- Task:
Copy the entries word for word, starting at the line that contains "Screen dimensions: 993x588" and ending with the last of the entries, and leave the pictures out of your copy.
------------
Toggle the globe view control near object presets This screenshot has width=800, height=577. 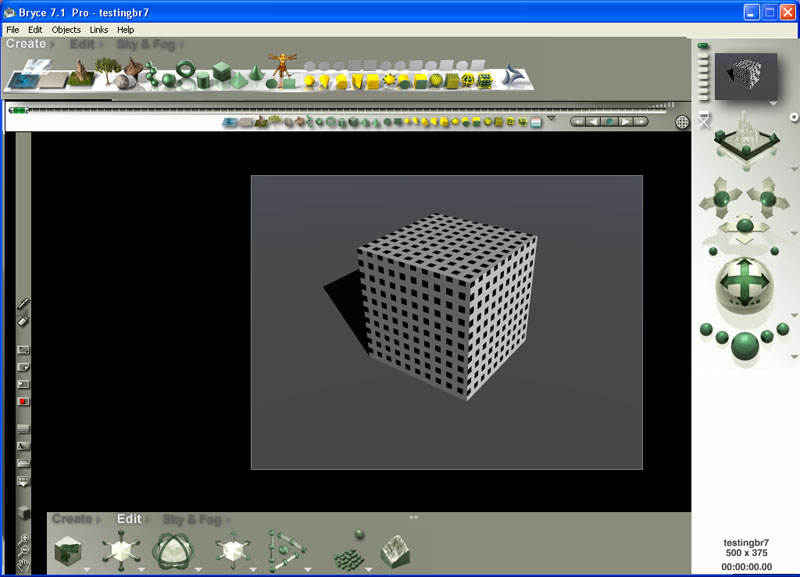[x=684, y=119]
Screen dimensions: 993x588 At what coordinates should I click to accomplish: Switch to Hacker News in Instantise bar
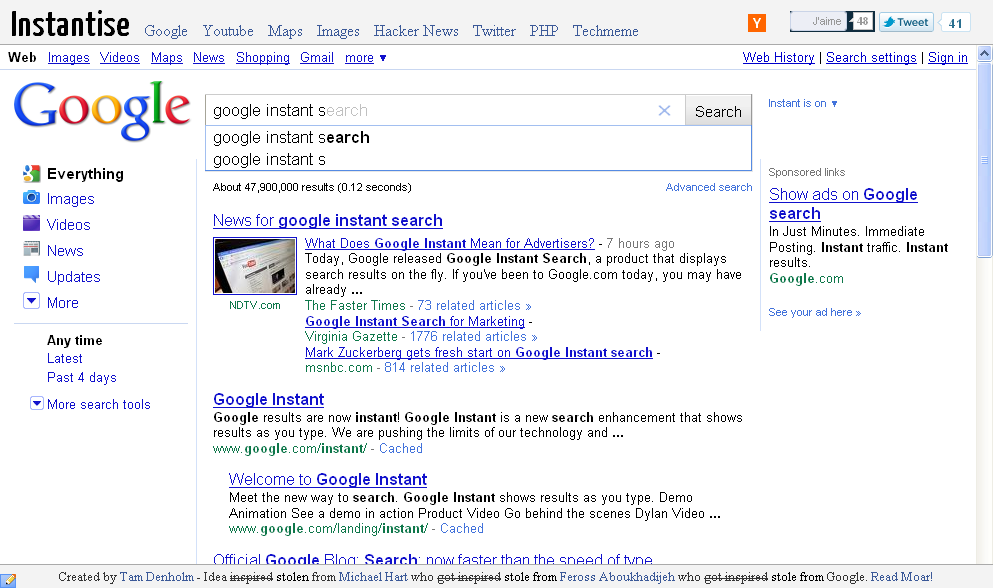416,31
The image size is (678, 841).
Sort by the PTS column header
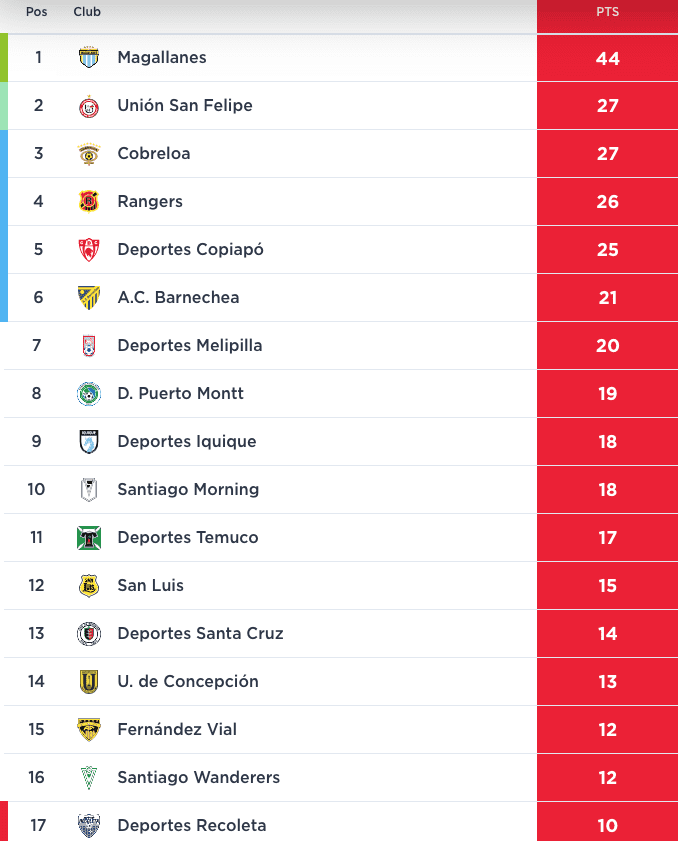coord(607,12)
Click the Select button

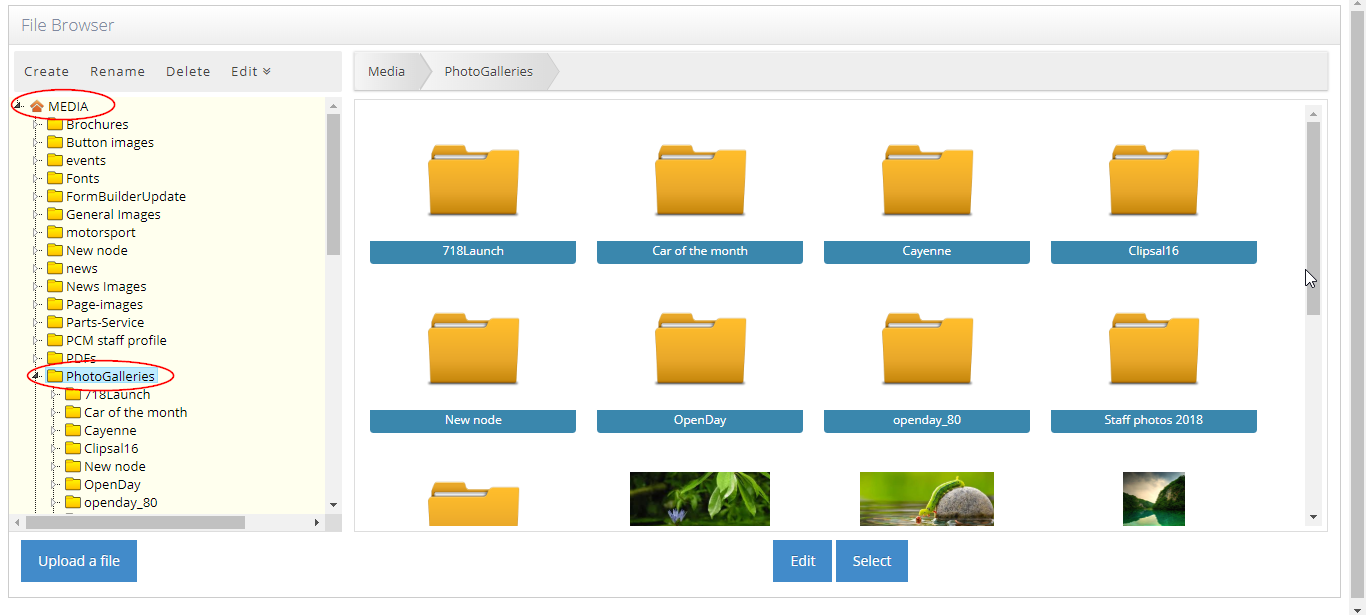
------------
- Written response:
Screen dimensions: 993x588 At what coordinates should I click to accomplish: Switch to Hacker News in Instantise bar
416,31
The image size is (678, 841).
Sort by the PTS column header
coord(607,12)
Click the Select button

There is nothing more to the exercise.